I wanted to write something simple and elegant like this (pretending for a minute that every?
works like reduce
):
(every? = (range 100000000))
But that does not work lazily and so it hangs on infinite seqs. I discovered that this works almost as I wanted:
(apply = (range 100000000))
However, I noticed that sequence chunking was resulting in extra, unnecessary elements being created and tested.
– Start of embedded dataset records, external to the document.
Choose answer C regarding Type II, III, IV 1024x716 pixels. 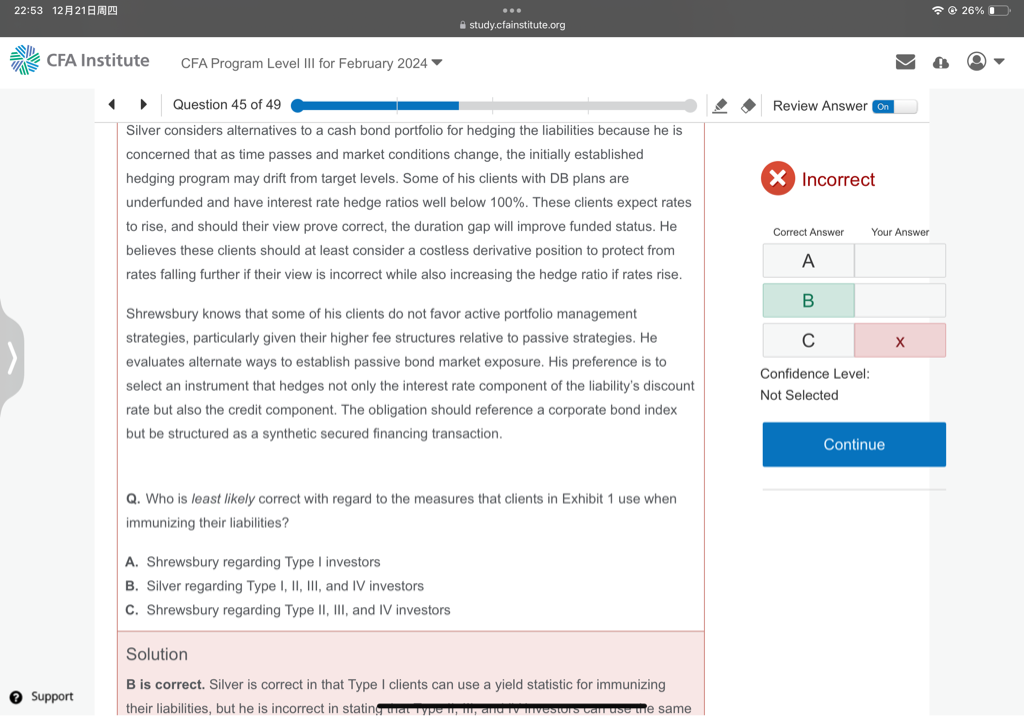tap(297, 610)
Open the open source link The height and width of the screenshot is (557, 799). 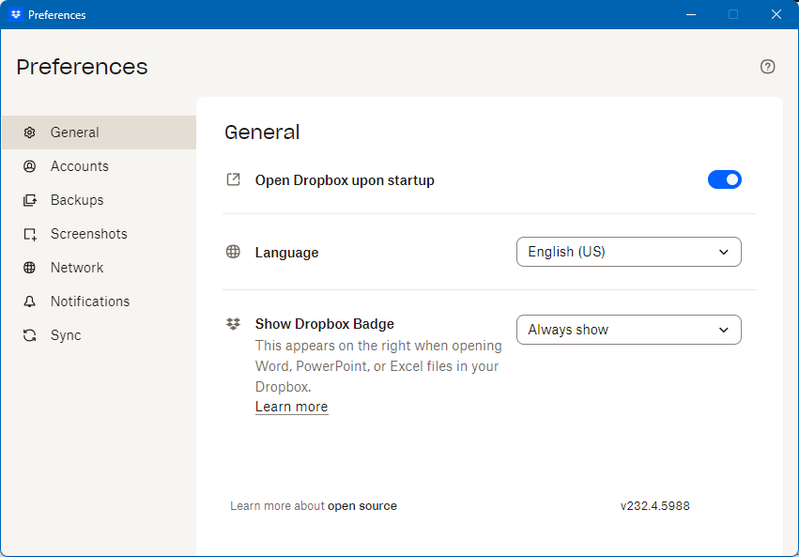point(362,506)
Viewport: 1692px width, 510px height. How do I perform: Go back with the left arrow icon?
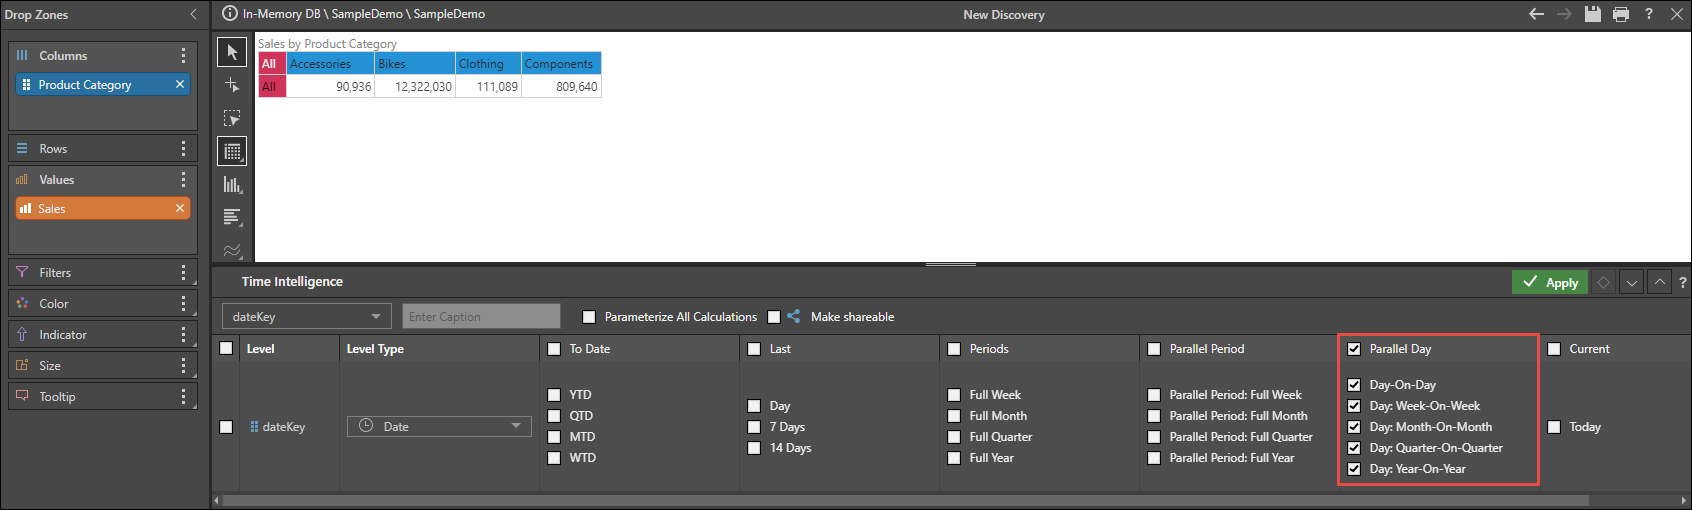1537,14
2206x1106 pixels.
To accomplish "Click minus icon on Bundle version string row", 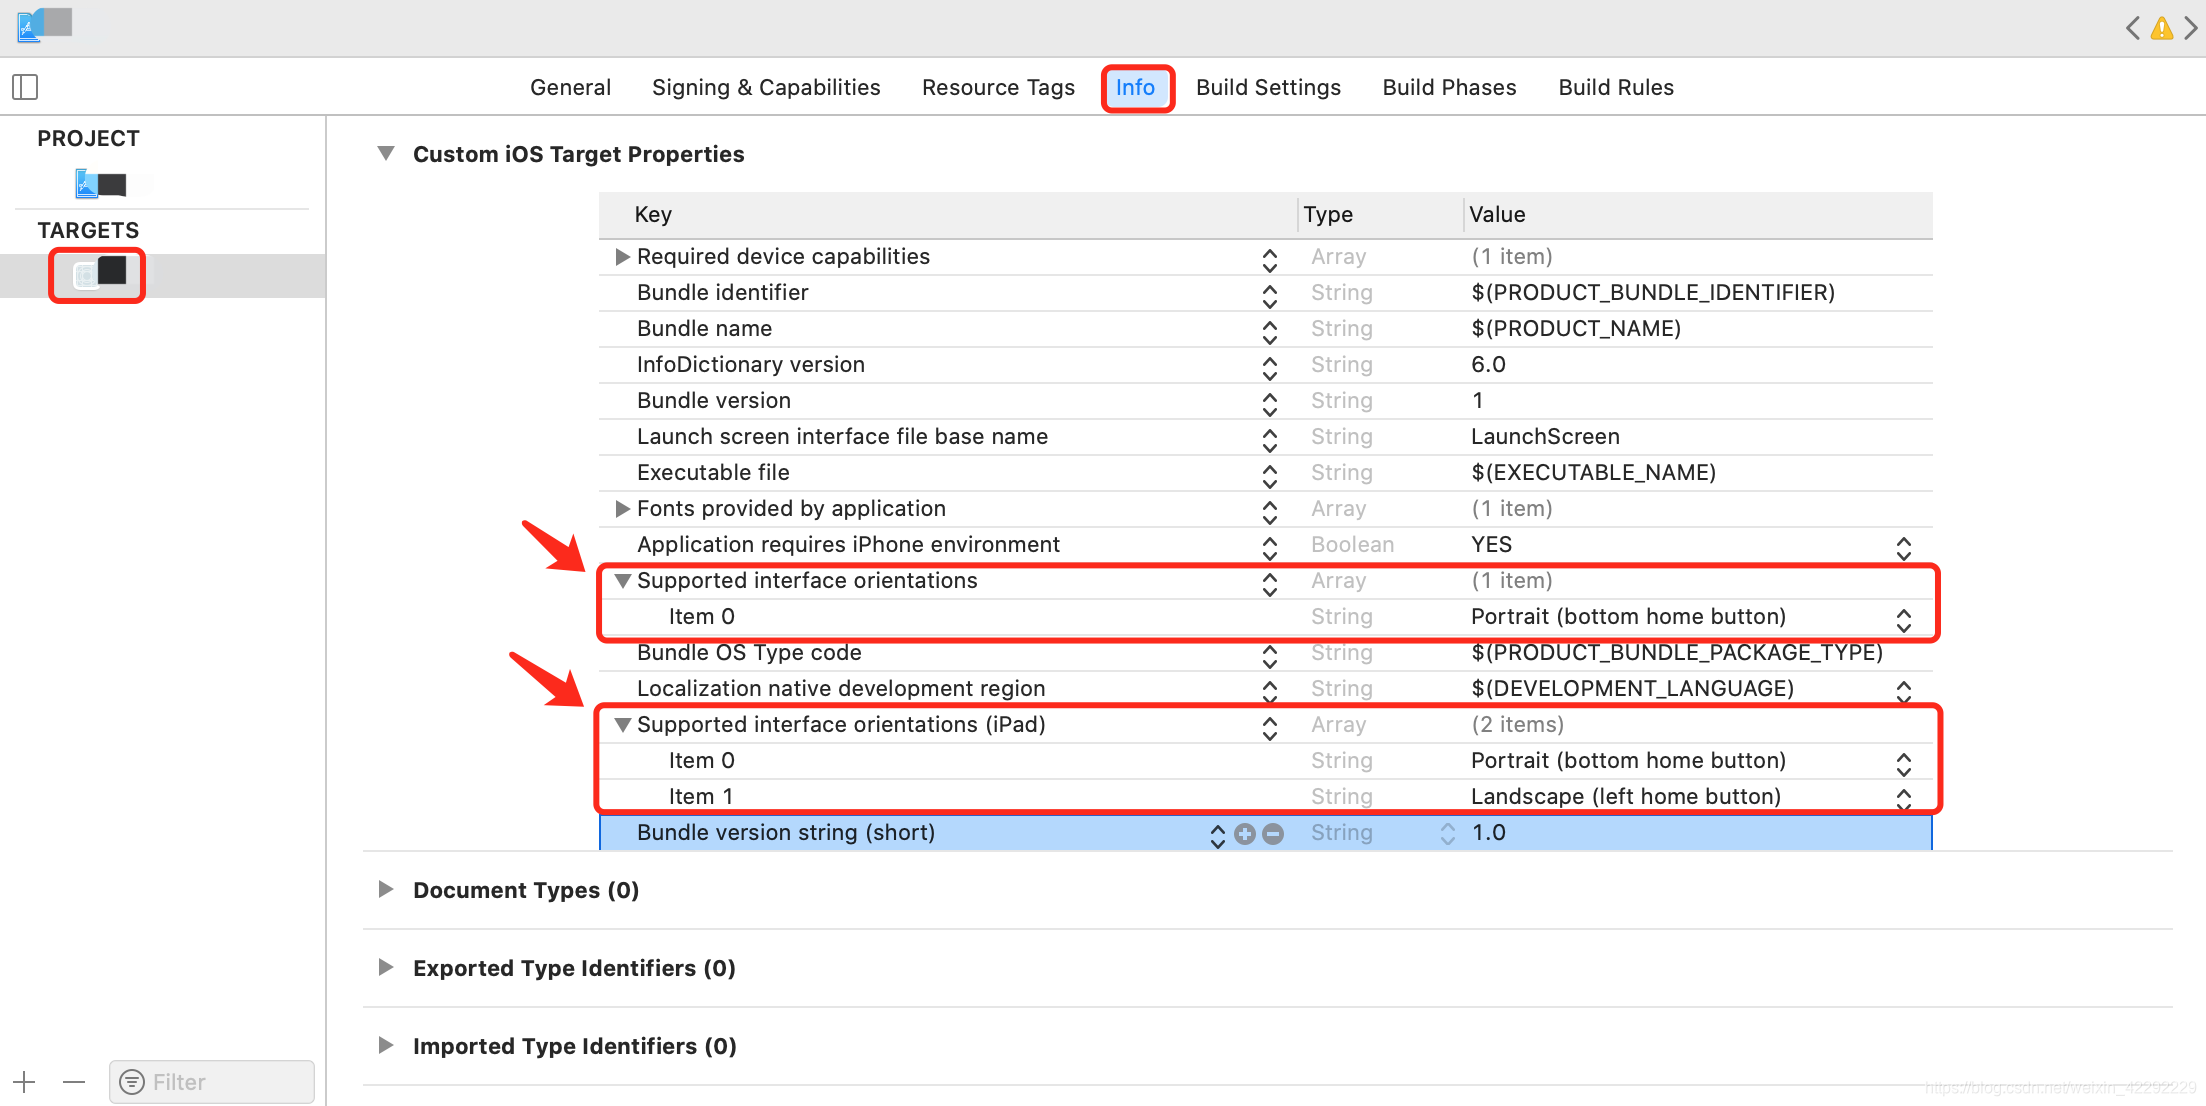I will 1272,834.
At least, this is what I think this is what happening in the following bit of code:
;; Displays chunking behavior in groups of four on my system and prints 1 2 3 4
(apply = (map #(do (println %) %) (iterate inc 1)))
;; This prints 0 to 31
(apply = (map #(do (println %) %) (range)))
I found a workaround using take-while
, and count
to check the number of elements taken, but that is rather cumbersome.
Should I politely suggest to Rich Hickey that he make some combination of reduce
and every?
short circuit properly, or am I missing some obvious way that already exists?
EDIT: Two kind people posted solutions for avoiding chunking on the lazy sequences, but how do I avoid chunking when doing the apply
, which seems to be consuming in chunked groups of four?
EDIT #2: As Stuart Sierra notes and I discovered independently, this isn't actually chunking. It's just apply acting normally, so I'll call this closed and give him the answer. I included a small function in a separate answer to do the reduce'ing part of the problem, for those who are interested.